◆ Work required
What lines below include the string "legend"? Pick them out and copy them.
-- Extracted information follows --
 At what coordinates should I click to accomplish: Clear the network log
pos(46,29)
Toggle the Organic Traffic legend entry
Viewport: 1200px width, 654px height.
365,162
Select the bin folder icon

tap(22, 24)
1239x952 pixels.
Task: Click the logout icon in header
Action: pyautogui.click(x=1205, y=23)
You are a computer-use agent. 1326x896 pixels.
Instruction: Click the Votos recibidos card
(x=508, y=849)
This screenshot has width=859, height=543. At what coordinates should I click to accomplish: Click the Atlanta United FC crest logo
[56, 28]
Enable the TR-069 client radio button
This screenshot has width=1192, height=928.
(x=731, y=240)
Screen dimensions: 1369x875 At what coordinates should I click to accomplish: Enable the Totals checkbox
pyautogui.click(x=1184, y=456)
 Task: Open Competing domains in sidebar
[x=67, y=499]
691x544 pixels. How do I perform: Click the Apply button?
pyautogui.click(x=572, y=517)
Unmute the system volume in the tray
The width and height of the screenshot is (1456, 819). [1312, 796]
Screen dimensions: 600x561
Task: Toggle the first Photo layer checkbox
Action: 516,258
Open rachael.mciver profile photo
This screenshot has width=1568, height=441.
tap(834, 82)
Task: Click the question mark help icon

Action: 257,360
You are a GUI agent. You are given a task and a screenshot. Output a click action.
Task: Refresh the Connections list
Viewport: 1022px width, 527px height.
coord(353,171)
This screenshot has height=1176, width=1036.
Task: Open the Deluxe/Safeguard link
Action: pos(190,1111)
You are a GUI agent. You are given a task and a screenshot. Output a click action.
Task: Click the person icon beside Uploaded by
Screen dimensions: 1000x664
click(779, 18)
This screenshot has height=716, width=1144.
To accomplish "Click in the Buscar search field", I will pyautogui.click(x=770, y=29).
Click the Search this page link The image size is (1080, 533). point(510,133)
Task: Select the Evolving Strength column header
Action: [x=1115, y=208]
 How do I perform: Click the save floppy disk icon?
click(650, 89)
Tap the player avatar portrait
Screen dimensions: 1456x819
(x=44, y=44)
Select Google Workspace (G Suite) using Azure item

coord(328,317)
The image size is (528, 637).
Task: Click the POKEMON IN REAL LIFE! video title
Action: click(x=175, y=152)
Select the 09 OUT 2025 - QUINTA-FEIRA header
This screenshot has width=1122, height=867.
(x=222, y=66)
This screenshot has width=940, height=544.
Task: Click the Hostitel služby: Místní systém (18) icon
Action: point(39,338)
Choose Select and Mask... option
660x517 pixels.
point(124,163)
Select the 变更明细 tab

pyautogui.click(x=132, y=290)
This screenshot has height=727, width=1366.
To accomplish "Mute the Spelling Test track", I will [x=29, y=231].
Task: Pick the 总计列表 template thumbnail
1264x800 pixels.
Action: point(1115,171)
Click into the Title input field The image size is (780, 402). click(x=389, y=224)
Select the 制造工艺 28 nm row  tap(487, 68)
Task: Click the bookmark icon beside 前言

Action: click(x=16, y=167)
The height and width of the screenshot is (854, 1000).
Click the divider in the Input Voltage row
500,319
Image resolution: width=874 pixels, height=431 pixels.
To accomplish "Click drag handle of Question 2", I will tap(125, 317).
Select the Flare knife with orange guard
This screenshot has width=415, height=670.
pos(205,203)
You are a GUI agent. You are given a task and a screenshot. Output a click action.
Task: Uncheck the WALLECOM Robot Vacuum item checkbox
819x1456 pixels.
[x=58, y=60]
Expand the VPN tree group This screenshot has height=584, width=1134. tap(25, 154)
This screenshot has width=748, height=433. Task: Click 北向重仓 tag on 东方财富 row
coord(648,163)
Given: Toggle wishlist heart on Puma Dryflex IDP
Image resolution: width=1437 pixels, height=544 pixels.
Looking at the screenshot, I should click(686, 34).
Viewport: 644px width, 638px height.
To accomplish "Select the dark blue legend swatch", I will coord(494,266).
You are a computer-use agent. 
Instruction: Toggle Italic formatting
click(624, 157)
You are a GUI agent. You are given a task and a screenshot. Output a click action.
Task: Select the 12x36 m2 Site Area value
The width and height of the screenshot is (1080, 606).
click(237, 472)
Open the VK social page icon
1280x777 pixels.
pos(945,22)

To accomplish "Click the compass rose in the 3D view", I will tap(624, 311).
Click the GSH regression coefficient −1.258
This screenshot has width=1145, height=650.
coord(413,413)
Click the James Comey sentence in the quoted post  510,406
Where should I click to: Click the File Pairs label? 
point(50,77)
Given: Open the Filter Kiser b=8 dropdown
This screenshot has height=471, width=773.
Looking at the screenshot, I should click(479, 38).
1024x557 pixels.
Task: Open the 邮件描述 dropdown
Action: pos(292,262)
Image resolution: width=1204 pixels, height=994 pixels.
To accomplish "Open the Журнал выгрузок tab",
-- Extracted information concluded --
◆ Your response
Toggle the Organic Traffic legend entry
To accomplish "Select the dark blue legend swatch", I will coord(494,266).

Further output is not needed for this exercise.